İbn-i Arabî Hz. Kur’an Mührü’ nden Yansımalar: -16-

www.sufizmveinsan.com
 
 

Kitabın Adı:   KUR’AN MÜHRÜ

                     Hatmu’l Kur’an

Müellifi    :     Şeyh-ül Ekber Muhyiddîn İbn’ül ARABÎ (M: 1165-1240)

Derleyen :     Abdulbaki Miftah

Mütercim :     Vahdettin İNCE

Nâşir       :     Remzi GÖKNAR

Yayınevi  :     KİTSAN Yayınları – İstanbul – 0212 513 67 69

Yansıtan  :    Hamdi CENİK

www.sufizmveinsan.com

Onaltıncı Bölüm:

Marsiya'da şeyh Ebu Ahmed b. Seydebun ile buluştum. Bir adam ona Allah'ın en büyük ismini (İsm-i Azam) sordu. Yerden bir çakıl taşı alarak ona attı. Bununla demek istiyordu ki "Allah'ın en büyük ismi sensin." Çünkü isimler delalet etmek için konulmuşlardır. Bunda ortaklık olabilir. Sen, Allah'a işaret eden en güçlü ve en büyük delilsin."

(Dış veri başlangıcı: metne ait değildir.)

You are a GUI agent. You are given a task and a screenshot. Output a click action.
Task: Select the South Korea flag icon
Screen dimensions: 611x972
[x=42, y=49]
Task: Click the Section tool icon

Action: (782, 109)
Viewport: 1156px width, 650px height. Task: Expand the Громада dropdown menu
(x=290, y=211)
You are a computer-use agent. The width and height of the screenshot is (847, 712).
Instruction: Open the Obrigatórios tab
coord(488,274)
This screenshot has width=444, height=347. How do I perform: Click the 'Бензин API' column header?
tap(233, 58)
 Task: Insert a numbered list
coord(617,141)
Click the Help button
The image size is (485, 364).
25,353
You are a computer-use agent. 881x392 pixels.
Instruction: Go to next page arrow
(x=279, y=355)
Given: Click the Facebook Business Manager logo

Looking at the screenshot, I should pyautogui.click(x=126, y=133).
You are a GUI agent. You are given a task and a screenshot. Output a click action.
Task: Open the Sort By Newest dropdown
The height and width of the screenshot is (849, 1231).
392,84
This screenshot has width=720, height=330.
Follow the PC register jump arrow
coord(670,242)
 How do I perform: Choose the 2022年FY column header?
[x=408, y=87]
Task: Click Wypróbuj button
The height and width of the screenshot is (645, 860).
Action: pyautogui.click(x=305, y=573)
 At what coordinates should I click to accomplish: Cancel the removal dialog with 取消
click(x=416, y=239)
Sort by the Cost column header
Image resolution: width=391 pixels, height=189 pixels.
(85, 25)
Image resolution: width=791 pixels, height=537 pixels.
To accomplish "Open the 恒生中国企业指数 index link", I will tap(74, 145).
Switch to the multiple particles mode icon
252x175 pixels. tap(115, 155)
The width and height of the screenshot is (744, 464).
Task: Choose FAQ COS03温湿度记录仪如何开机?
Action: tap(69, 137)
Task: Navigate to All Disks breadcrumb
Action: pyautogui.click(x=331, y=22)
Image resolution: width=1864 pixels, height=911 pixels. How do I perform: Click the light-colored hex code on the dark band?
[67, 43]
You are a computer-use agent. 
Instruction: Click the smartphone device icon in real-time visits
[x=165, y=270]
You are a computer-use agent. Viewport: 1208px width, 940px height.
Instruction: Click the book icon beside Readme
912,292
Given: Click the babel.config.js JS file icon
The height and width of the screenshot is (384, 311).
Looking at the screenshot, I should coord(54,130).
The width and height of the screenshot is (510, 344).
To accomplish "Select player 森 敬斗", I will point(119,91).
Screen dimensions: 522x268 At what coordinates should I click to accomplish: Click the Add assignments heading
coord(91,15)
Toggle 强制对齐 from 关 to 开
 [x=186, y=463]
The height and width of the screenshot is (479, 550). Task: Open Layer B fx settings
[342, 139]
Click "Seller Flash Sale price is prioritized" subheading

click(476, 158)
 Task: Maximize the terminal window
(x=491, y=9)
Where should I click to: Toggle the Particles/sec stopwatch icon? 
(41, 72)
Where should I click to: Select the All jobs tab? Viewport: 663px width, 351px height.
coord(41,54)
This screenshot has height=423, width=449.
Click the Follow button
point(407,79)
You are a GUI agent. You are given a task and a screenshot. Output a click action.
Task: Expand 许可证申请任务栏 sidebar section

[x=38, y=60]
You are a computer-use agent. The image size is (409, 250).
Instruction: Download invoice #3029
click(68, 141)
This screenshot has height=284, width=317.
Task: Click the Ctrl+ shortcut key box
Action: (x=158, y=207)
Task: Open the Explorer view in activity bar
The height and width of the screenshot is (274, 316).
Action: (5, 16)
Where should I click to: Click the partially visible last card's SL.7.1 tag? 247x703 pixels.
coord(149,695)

283. babda şeyh, İbn Seydebun'dan söz eder (II:622), onun ve Ebu Hamid el-Gazali hakkında şunları söyler:

—İkisi de "insan, unsurlar aleminden yükselince ve önünde semanın kapıları açılınca şeytandan korunur" derken yanılmışlardır. Şeyh, onlara şöyle cevap verir:

—Eğer insanın miracı, Resulullah'ın (s.a.v) miracı gibi ruh ve bedenle olsa, bu dedikleri doğrudur. Ama düşüncesi veya ruhaniyetiyle miraca yükselen kimse, ilahi bir işarete sahip değilse ve bu işaret sayesinde rabbinden bir delile dayanmıyorsa, şeytanın telkin ve vesveselerinden emin olamaz." (344)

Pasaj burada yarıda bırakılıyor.